Returning to in-person identity checks from 21 June is “a daft decision”, the House of Lords has been told following a government announcement last week that the move away from digital checks has been postponed but not cancelled.

Employers estimate that there has been a 75% reduction in costs to check identity through digital channels from the original in-person and paper-based methods, said Keith Rosser, director of group risk & Reed Screening, who submitted a question to the Lords last week to push the issue of retaining digital checks permanently further. 

Other benefits of digital checks include less vulnerability to fraud and the potential to integrate with other information systems, which will further increase security performance, Rosser said.

“What is the Home Office doing to build on this great success? It is terminating it… This is a daft decision, to do so well and have nothing significant go wrong, to offer so much to the ‘building back better’ agenda, and then to junk it because the department is frightened of its own shadow,” Rosser said in his question to the Lords.

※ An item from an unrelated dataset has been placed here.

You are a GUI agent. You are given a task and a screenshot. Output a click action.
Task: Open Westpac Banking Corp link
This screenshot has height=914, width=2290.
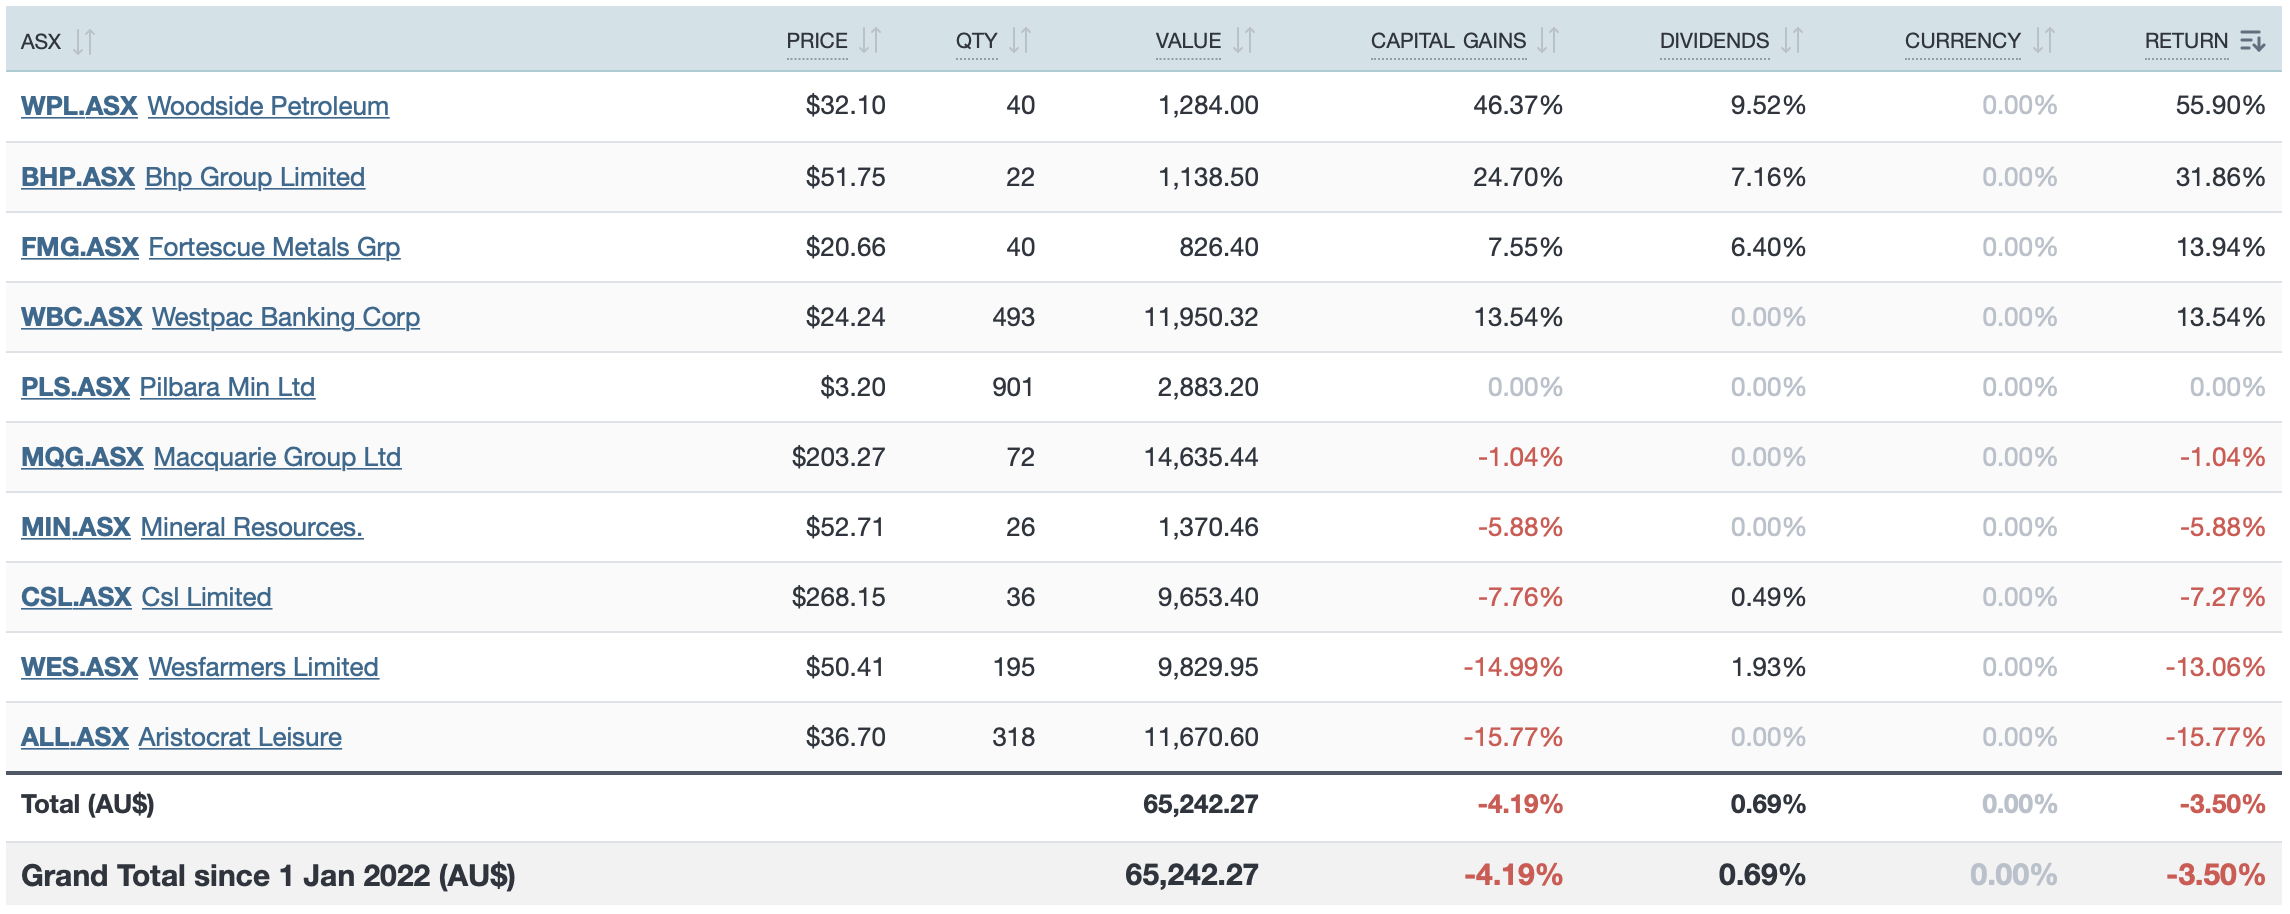[286, 317]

“Ministers in the Home Office and in the departments whose interests will be damaged need urgently to intervene.”

Rosser also has been asked to write a concise report of the issue to Special Advisors (Spads) of home secretary Priti Patel. Five core points covered in the Spads report were:

  • Direct harm to ‘build back better’ post-pandemic
  • Making life easier for illegal workers
  • Increase identity fraud
  • Discriminate against UK nationals
  • Severely limit the jobs recovery and make Britain less competitive internationally.